*THE TASK:* Once the line holding "The width and height of the screenshot is (1372, 888)." is found in the entries below, restate it and each line after it word for word, with no pictures.

:: DATA TO USE ::

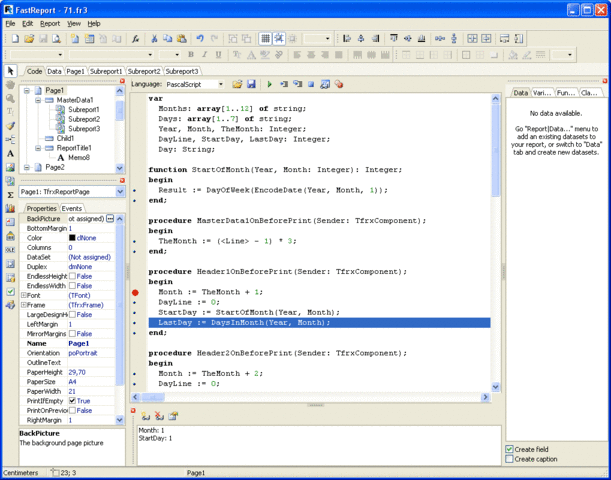
Task: Click the black Color property swatch
Action: pyautogui.click(x=72, y=238)
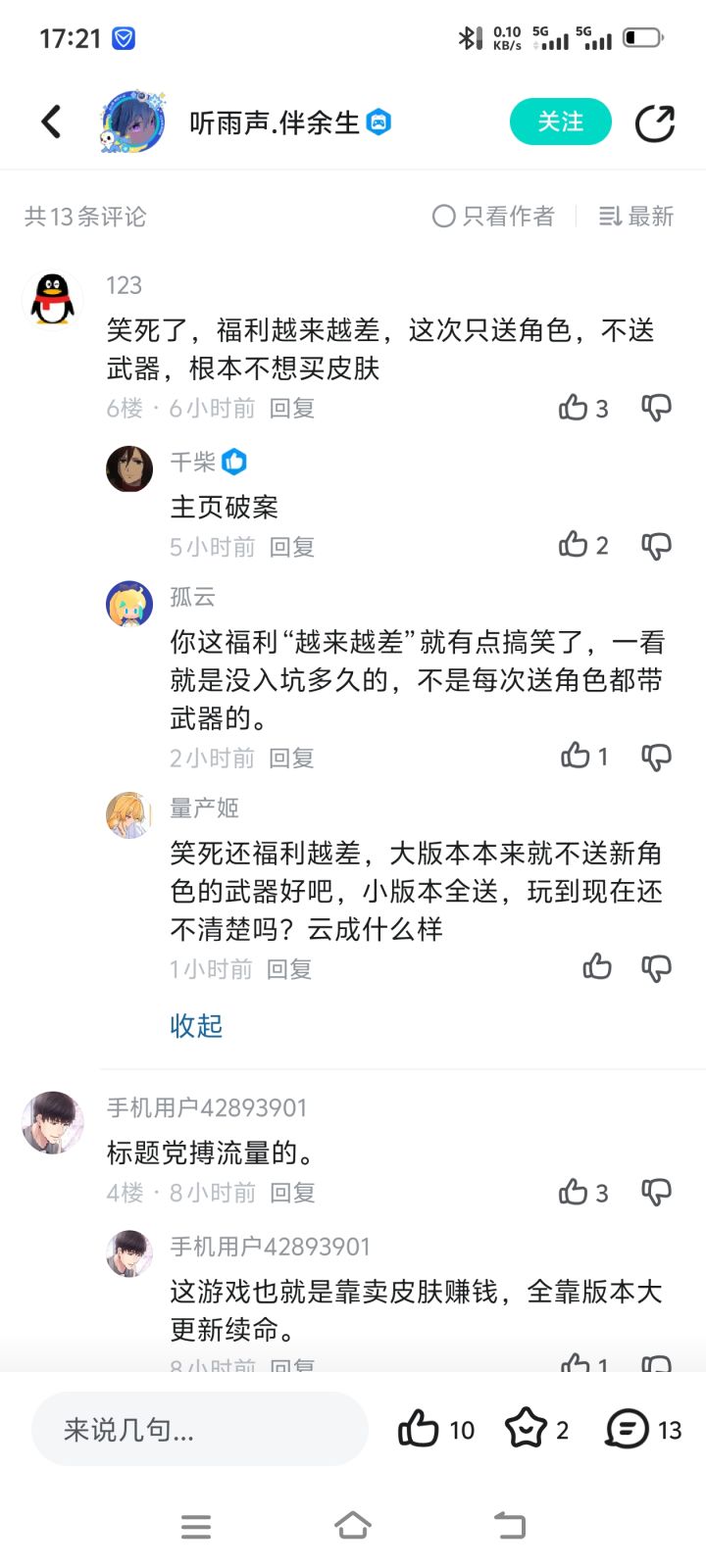The width and height of the screenshot is (706, 1568).
Task: Open the share icon at top right
Action: tap(655, 122)
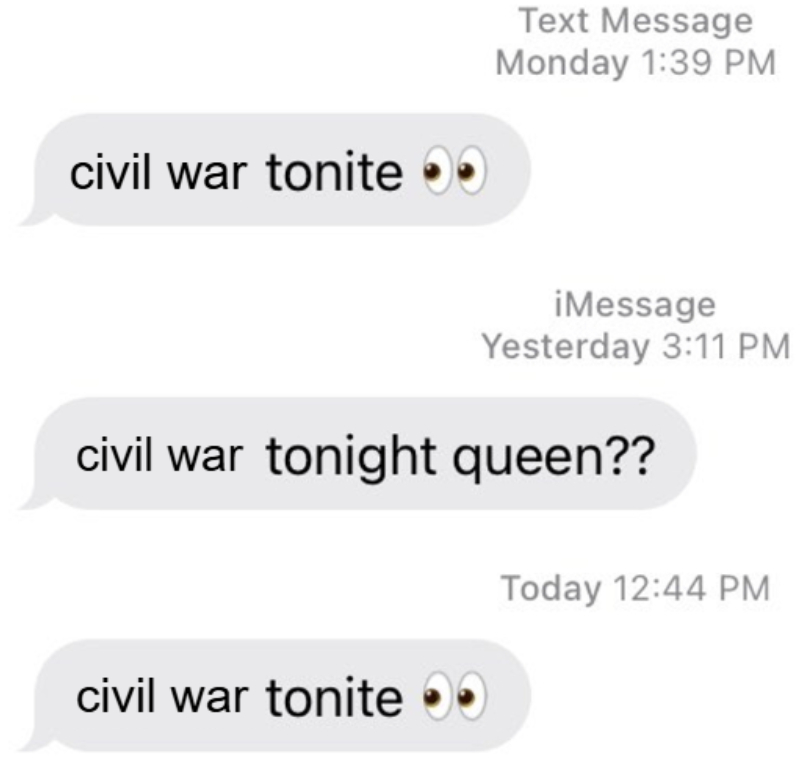Viewport: 802px width, 774px height.
Task: Click the word "tonight" in yesterday's message
Action: (350, 457)
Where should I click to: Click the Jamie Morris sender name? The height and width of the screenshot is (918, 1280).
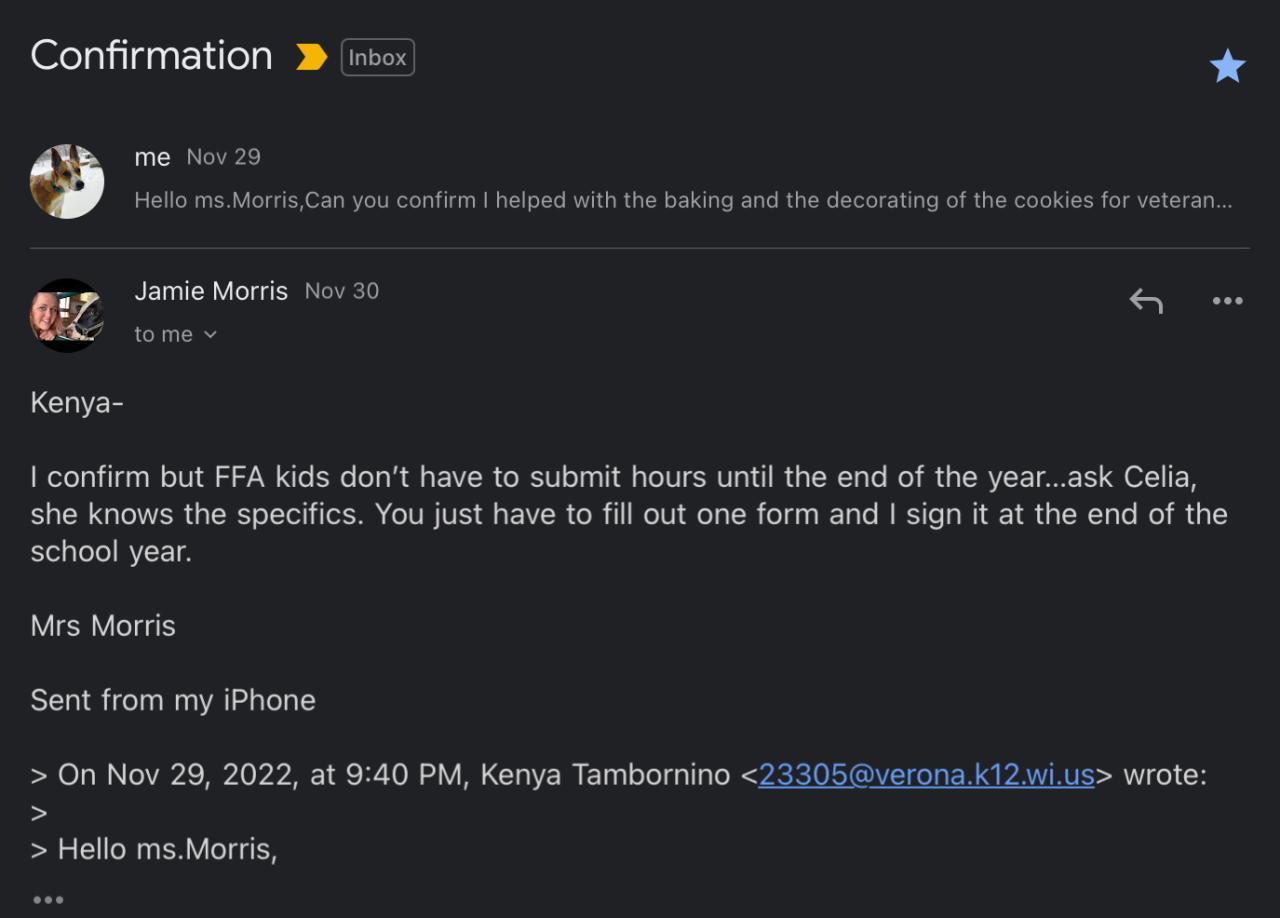(x=211, y=291)
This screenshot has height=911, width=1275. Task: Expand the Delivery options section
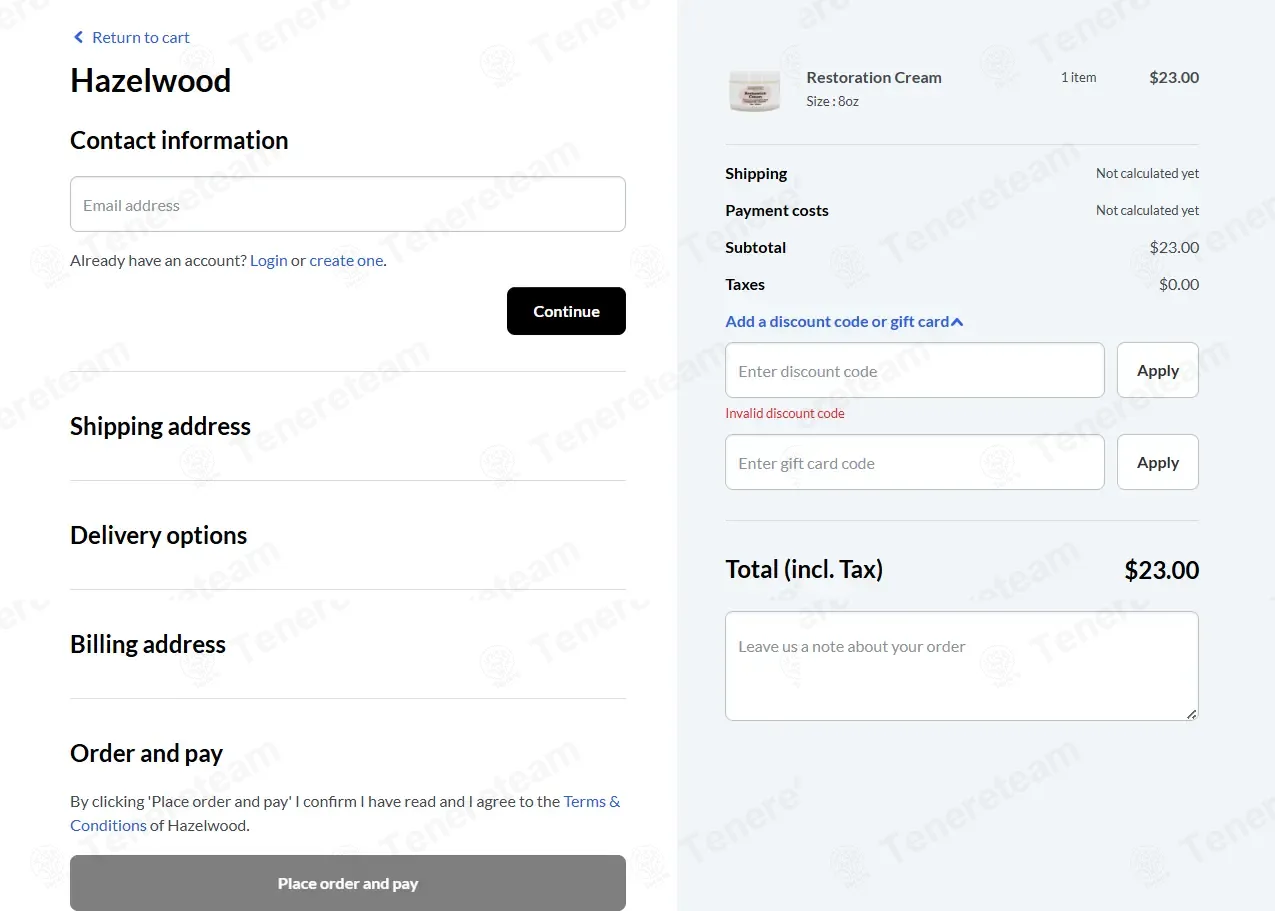pos(158,535)
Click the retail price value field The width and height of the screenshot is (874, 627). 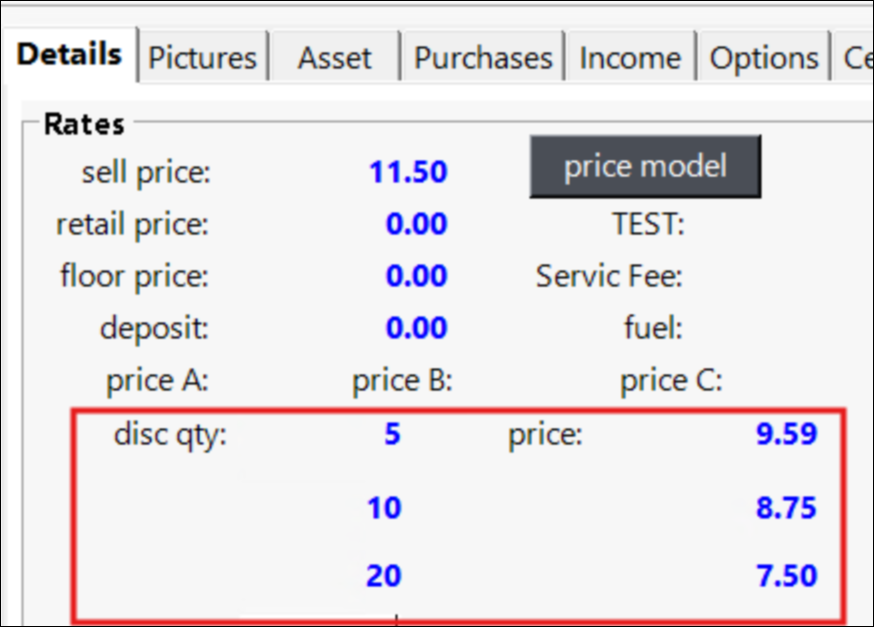click(x=416, y=224)
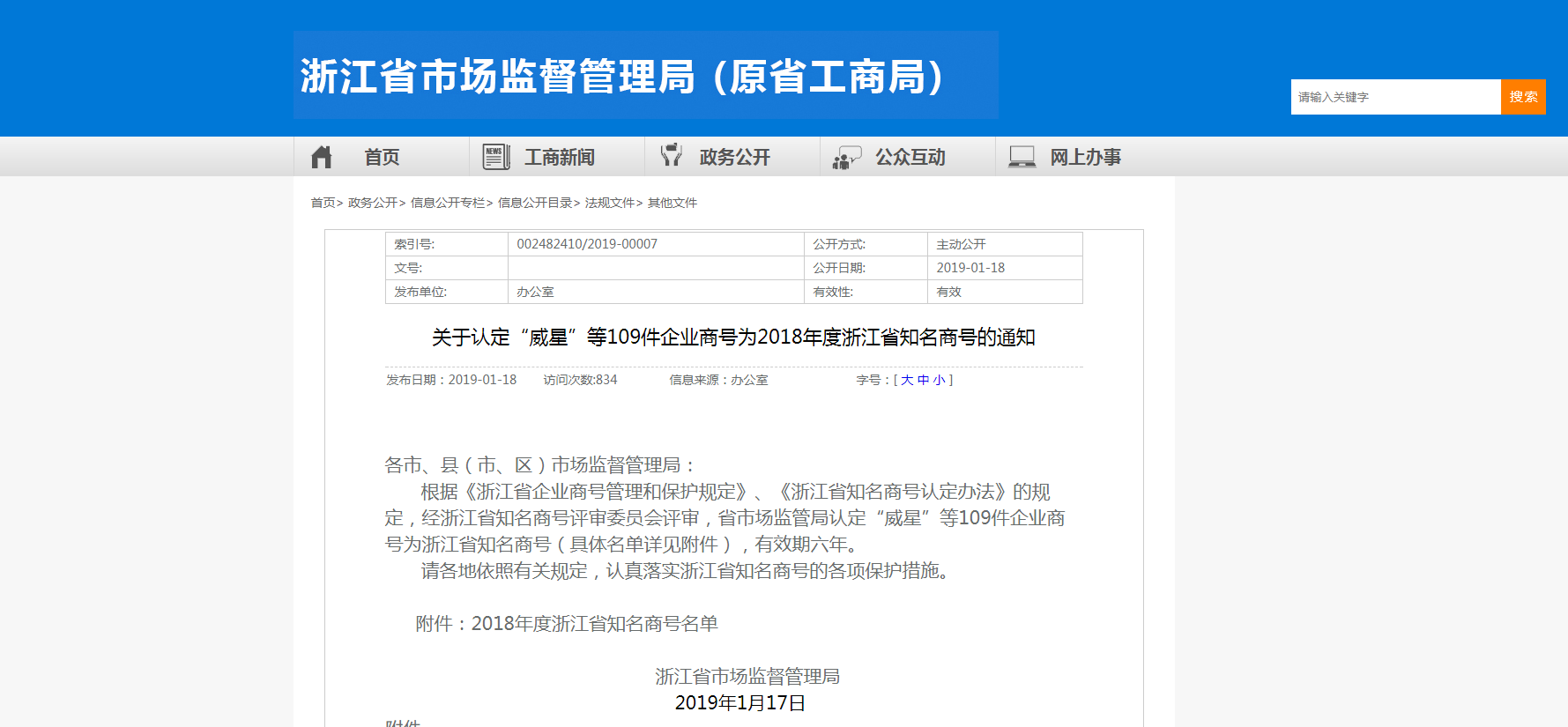Screen dimensions: 1568x727
Task: Open 信息公开专栏 breadcrumb link
Action: click(447, 203)
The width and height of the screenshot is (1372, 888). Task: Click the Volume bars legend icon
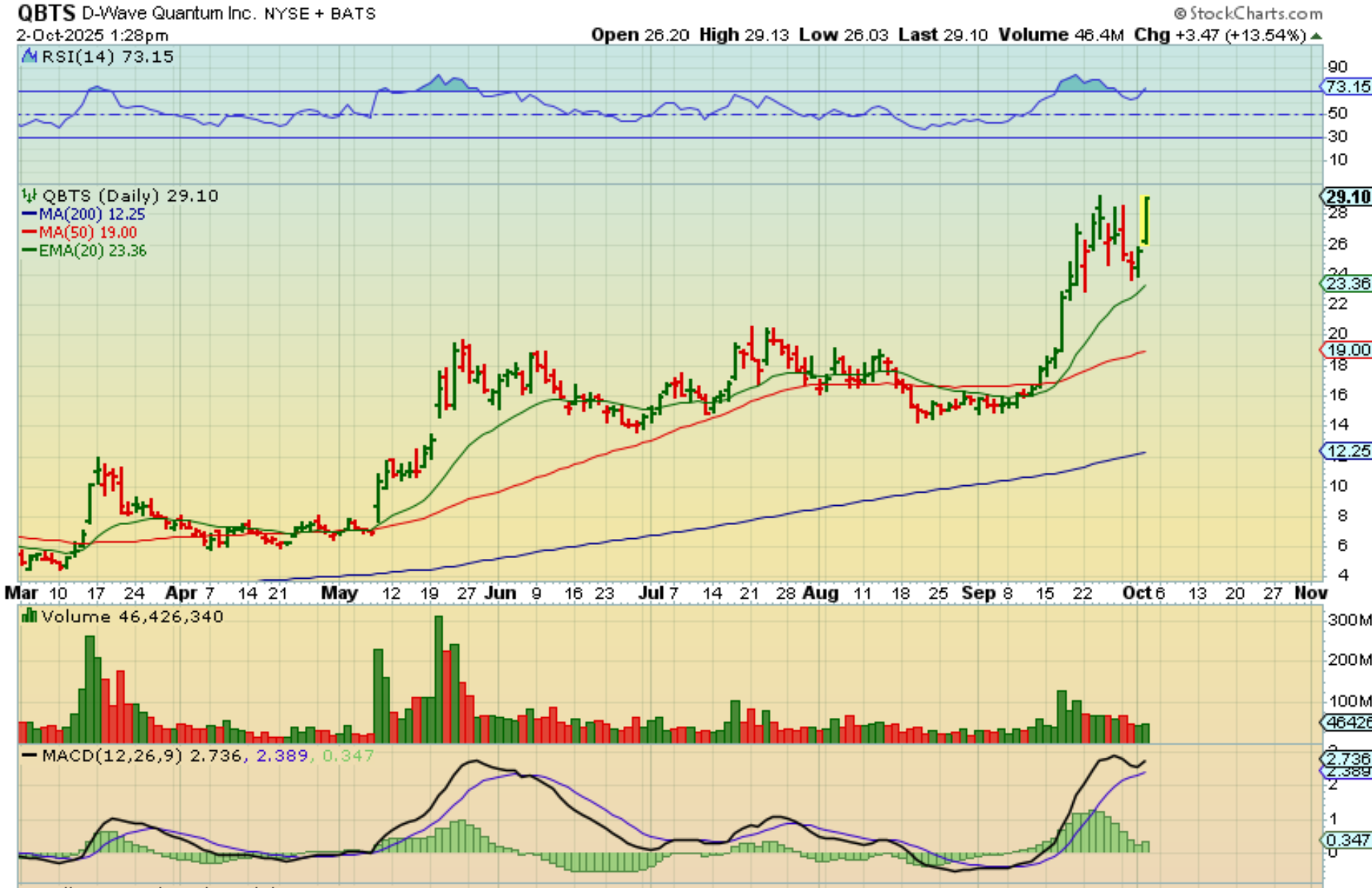[x=29, y=616]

:::

*FINISHED EXERCISE:*
The width and height of the screenshot is (1372, 888). Task: Click the Volume bars legend icon
[x=29, y=616]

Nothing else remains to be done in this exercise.